The PCRE section in the PHP manual says about \w (any word character):

So PCRE’s escape sequence \w should actually include locale-specific characters (like Ä, Ö, Ü in german) if the right locale is set. I tried to call setlocale(LC_ALL,‘de’) before i use this ‘match’ validator:


array('name','match','pattern'=>'/^\w+$/i'),

But it still doesn’t accept german umlauts. So any idea how to enable locale-specific character classes?

This validator uses preg_match

Check the last comment maybe it will help you - http://php.net/manual/en/function.preg-match.php

Regarding the locale, try this (from php.net):


/* try different possible locale names for german as of PHP 4.3.0 */

$loc_de = setlocale(LC_ALL, 'de_DE@euro', 'de_DE', 'de', 'ge');

echo "Preferred locale for german on this system is '$loc_de'";

For me it outputs

So this way you can obviously make sure the correct locale was selected.
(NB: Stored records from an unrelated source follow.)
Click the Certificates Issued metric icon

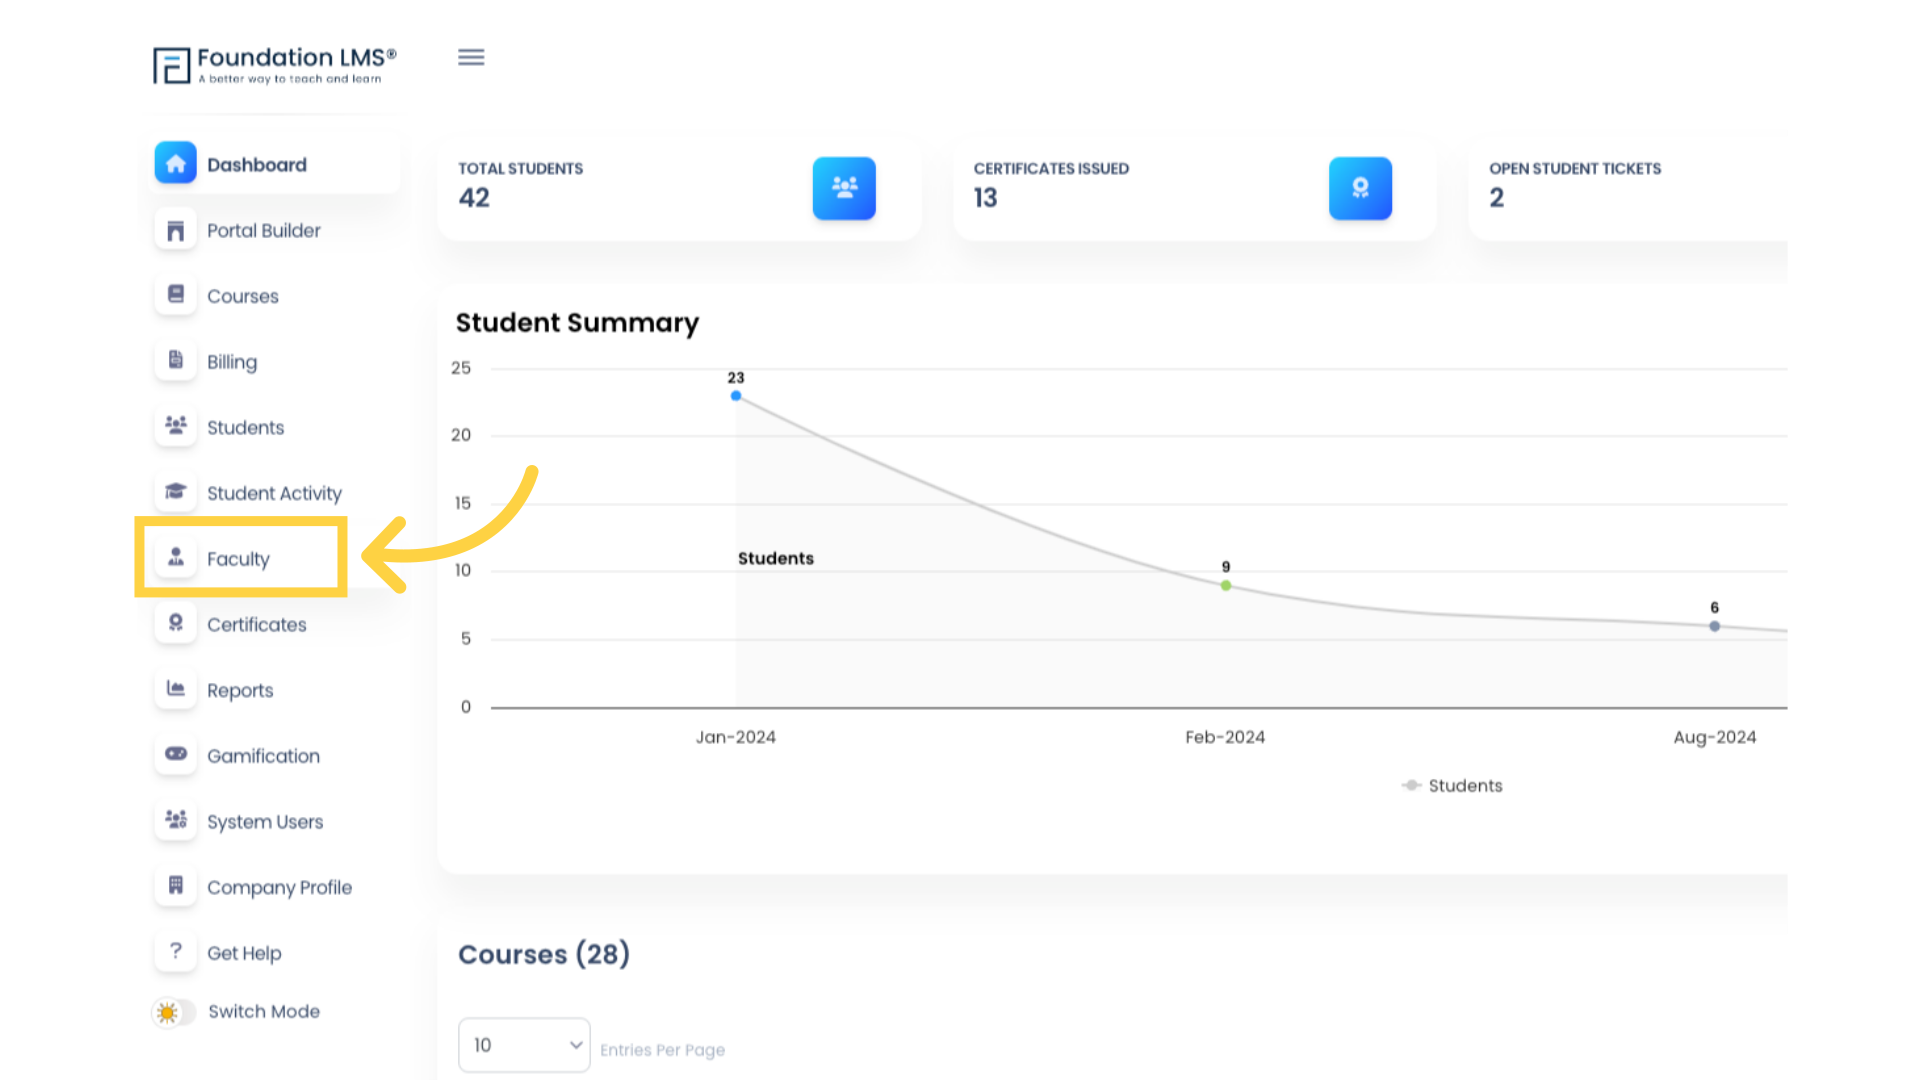pyautogui.click(x=1360, y=187)
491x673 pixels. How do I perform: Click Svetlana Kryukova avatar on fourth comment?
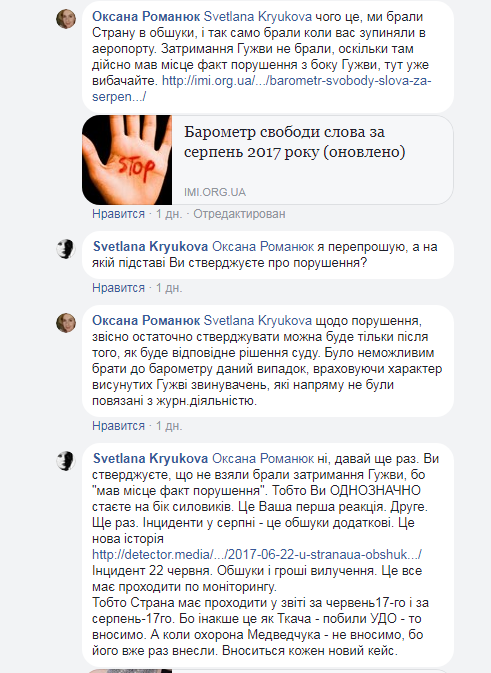coord(66,461)
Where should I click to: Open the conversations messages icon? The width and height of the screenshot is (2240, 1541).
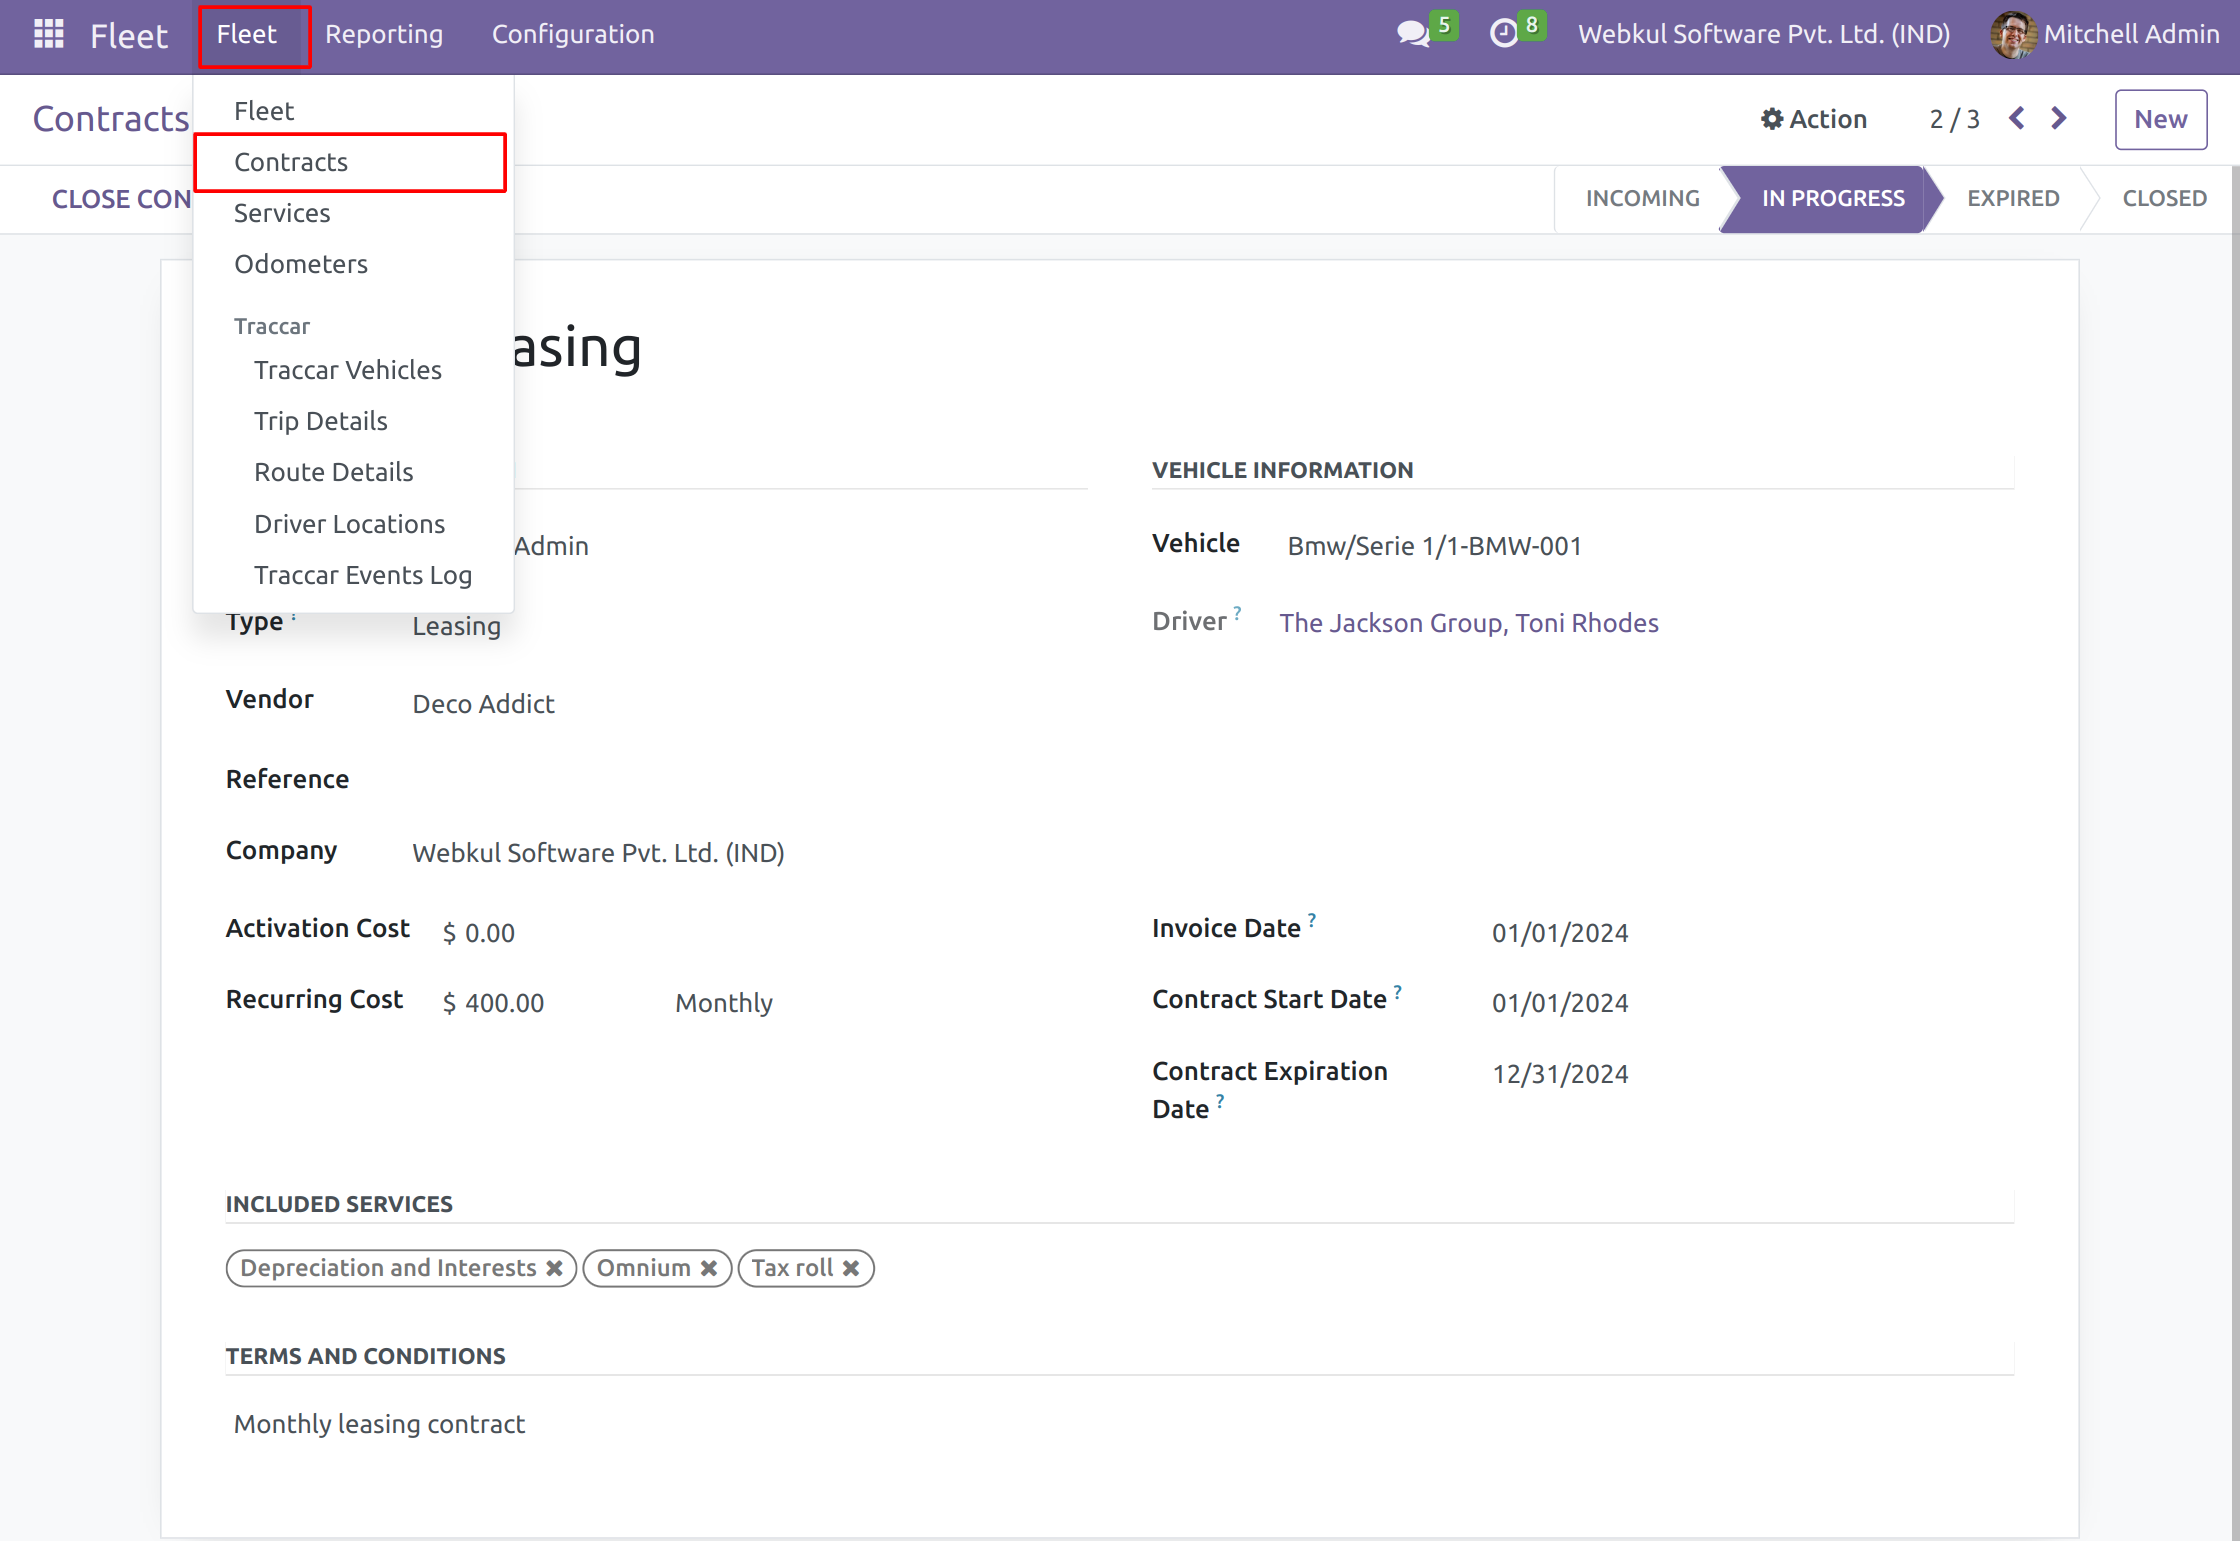[1412, 34]
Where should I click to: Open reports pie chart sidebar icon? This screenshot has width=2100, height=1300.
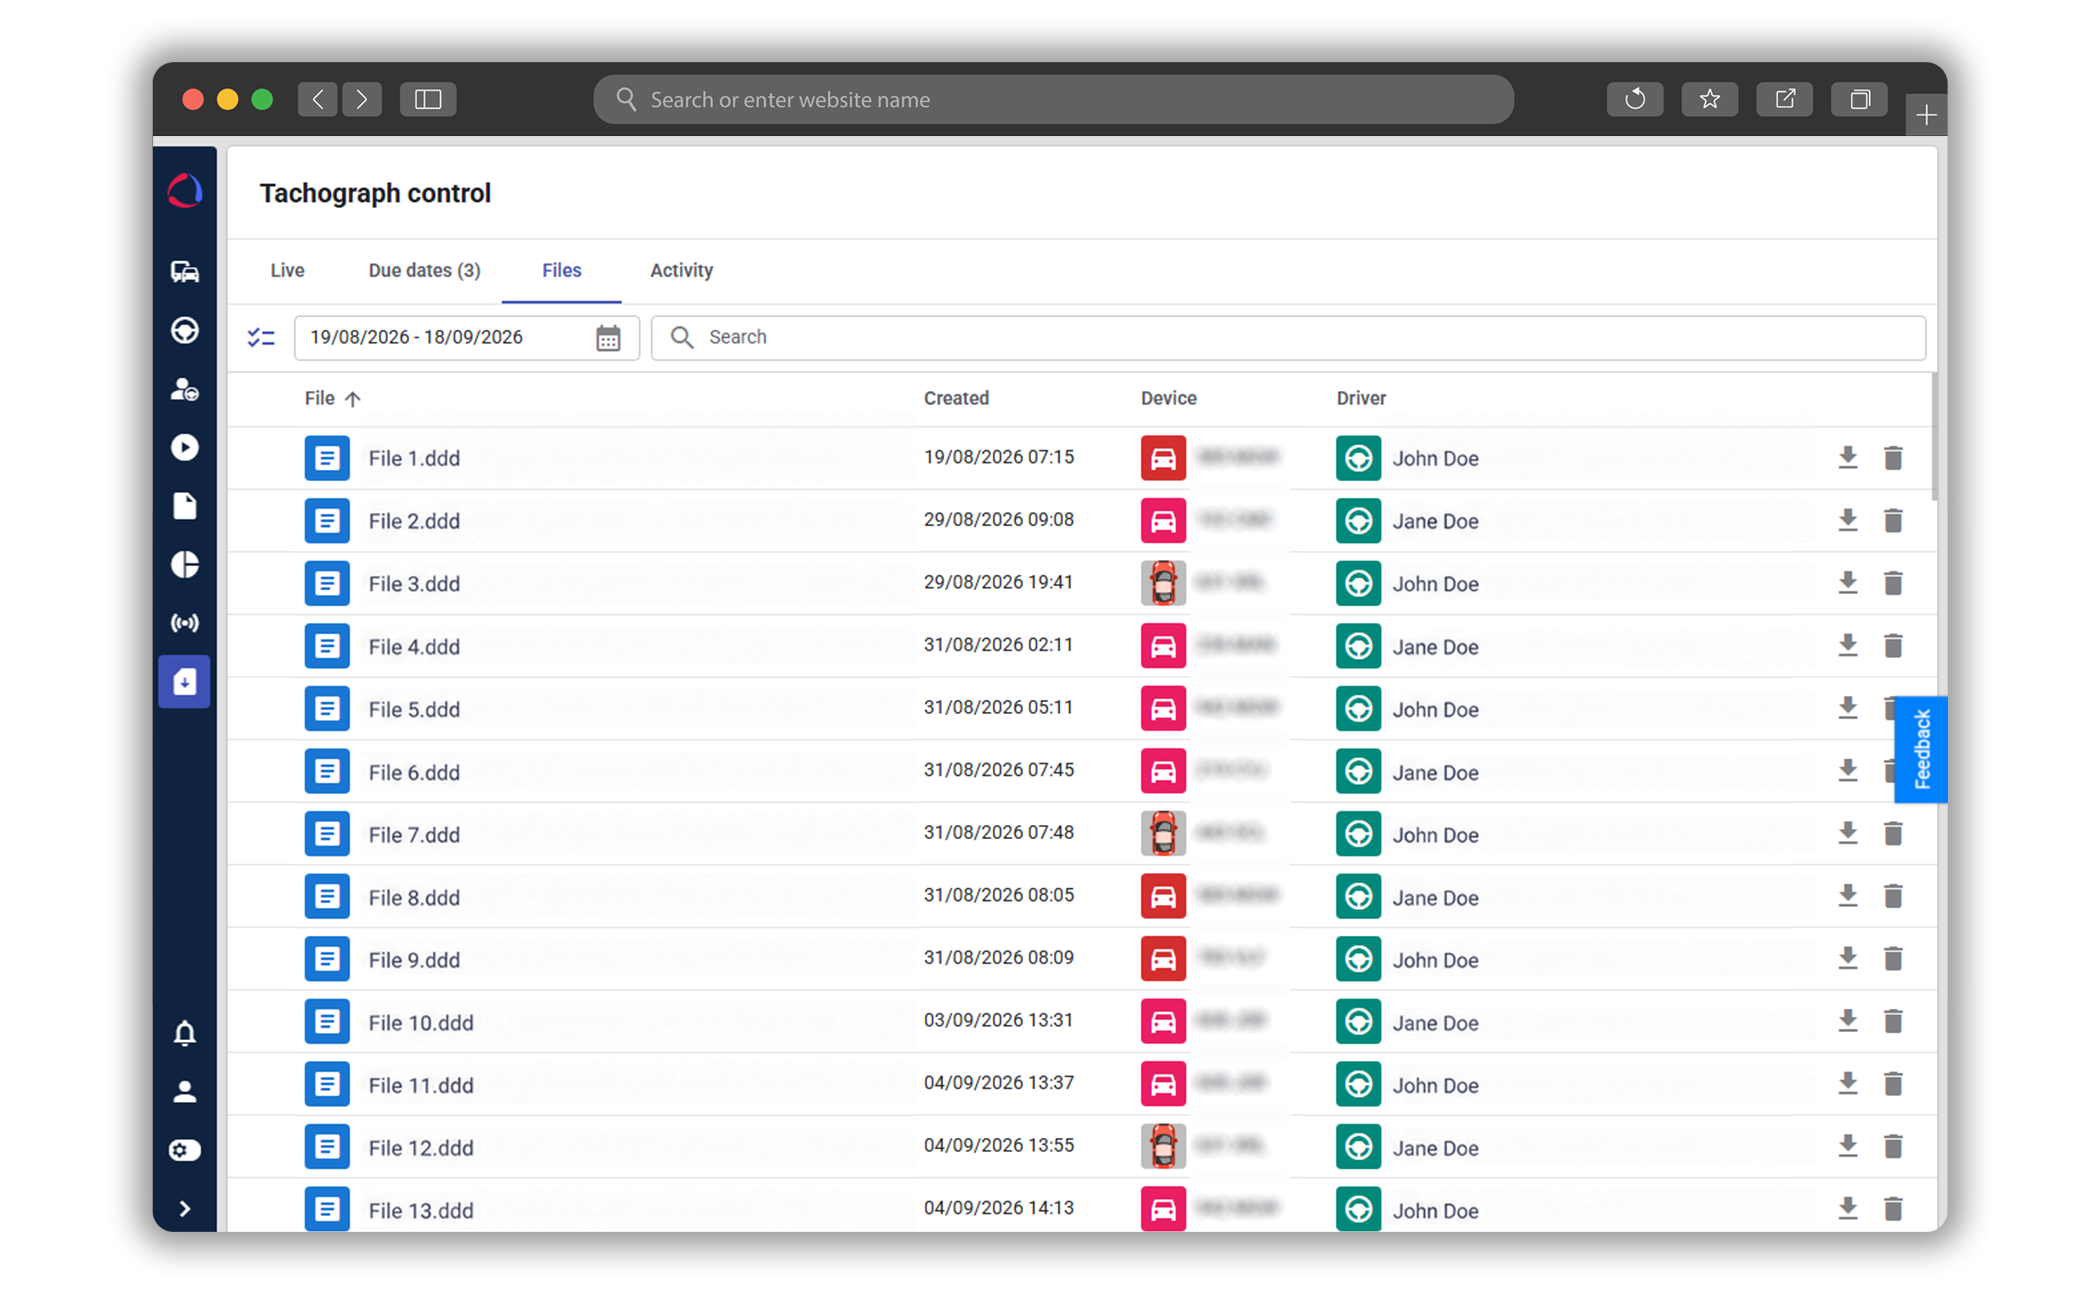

Regarding the regex, you have to add u modifier I think:


array('name','match','pattern'=>'/^\w+$/iu'),

If there are still any problems try putting this in the entry script (not sure if it helps though):




mb_internal_encoding('UTF-8');

mb_regex_encoding('UTF-8');



Thanks guys.

Your tips have put me on the right track: The right locale is ‘de_DE.utf8’ on my system (gentoo).

Before finding this out i wondered if we should fix this in CRegularExpressionValidator. But it’s too system specific. I will not rely on this either.

So i’ll omit \w and will use custom character classes instead:


'pattern'=>'/^[a-z0-9_äöüß]+$/ui'

works pretty fine.

Coming back to this old topic:

An alternative can be unicode character properties. They are locale independent, though. Still very useful, if you want to match e.g. any possible letter character in any language.